TASK
Whenever a line in the entries below contains "computer", copy that line.

DATA EXTRACT
------------------------

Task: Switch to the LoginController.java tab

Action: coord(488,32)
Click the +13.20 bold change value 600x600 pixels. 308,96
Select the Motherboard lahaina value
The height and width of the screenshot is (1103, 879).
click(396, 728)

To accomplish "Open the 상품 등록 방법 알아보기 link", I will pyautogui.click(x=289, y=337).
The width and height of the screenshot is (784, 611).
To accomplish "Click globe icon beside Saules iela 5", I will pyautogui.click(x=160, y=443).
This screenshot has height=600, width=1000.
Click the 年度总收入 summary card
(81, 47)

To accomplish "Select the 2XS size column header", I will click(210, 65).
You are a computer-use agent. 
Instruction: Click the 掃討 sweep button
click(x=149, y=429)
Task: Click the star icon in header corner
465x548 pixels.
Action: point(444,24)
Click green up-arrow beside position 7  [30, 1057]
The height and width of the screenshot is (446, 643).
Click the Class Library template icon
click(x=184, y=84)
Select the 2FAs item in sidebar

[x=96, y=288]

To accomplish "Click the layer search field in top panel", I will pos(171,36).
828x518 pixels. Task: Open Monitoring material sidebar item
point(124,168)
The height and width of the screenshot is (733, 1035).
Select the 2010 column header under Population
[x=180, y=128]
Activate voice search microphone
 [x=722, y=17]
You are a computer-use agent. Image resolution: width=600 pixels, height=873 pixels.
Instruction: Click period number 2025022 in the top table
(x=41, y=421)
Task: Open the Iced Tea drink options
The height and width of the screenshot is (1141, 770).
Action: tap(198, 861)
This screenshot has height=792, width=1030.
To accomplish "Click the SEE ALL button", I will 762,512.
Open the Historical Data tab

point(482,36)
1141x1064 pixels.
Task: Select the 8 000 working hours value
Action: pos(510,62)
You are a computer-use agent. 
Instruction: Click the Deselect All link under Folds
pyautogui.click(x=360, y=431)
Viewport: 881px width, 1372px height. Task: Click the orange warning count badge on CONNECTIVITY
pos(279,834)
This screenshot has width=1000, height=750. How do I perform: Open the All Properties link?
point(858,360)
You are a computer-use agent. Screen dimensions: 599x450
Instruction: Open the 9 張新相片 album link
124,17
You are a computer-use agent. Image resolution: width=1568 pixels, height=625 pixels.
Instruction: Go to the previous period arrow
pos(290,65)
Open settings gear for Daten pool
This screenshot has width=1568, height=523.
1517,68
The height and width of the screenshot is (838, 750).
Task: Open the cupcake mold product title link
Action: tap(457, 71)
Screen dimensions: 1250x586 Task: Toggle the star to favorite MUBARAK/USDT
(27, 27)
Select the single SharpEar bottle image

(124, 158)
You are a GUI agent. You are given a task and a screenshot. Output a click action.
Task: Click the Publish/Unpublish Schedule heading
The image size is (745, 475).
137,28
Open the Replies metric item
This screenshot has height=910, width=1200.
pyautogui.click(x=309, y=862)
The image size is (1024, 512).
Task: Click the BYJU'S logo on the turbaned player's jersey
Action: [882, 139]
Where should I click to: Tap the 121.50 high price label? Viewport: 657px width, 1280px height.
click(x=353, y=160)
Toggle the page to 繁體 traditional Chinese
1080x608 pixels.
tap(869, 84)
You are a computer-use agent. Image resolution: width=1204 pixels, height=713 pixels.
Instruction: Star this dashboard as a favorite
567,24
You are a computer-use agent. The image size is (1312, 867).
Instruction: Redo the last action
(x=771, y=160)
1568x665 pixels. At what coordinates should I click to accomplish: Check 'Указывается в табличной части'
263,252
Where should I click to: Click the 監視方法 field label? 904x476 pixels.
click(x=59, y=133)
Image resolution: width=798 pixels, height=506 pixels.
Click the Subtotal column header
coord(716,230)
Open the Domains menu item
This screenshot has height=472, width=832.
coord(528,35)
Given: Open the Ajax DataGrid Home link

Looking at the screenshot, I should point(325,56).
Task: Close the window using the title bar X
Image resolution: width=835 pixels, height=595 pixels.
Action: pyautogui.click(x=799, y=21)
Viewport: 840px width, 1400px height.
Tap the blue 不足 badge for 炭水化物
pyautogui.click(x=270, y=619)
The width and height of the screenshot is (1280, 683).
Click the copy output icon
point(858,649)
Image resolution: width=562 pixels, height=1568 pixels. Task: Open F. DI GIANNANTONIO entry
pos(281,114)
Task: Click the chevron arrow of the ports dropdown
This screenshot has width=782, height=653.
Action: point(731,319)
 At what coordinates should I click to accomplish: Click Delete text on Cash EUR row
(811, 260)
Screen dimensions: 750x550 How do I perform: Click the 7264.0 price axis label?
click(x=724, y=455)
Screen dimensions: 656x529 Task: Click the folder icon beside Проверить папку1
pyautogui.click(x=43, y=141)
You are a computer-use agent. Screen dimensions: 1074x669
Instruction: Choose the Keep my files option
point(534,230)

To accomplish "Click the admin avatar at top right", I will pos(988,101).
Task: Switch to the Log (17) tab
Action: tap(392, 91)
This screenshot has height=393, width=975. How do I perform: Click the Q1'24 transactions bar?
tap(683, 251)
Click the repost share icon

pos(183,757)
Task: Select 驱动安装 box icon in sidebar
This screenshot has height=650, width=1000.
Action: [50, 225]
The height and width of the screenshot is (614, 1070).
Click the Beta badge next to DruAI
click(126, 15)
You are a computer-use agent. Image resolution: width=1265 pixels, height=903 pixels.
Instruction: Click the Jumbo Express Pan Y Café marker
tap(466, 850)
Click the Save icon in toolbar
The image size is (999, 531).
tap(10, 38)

------------------------

THE COMPLETED TASK
You are a computer-use agent. 
You are a computer-use agent. Image resolution: width=600 pixels, height=873 pixels.
You are a computer-use agent. 
You are a computer-use agent. Screen dimensions: 599x450
You are a computer-use agent. Image resolution: width=1568 pixels, height=625 pixels.
You are a computer-use agent. Image resolution: width=1204 pixels, height=713 pixels.
You are a computer-use agent. The image size is (1312, 867).
You are a computer-use agent. Screen dimensions: 1074x669
You are a computer-use agent. Image resolution: width=1265 pixels, height=903 pixels.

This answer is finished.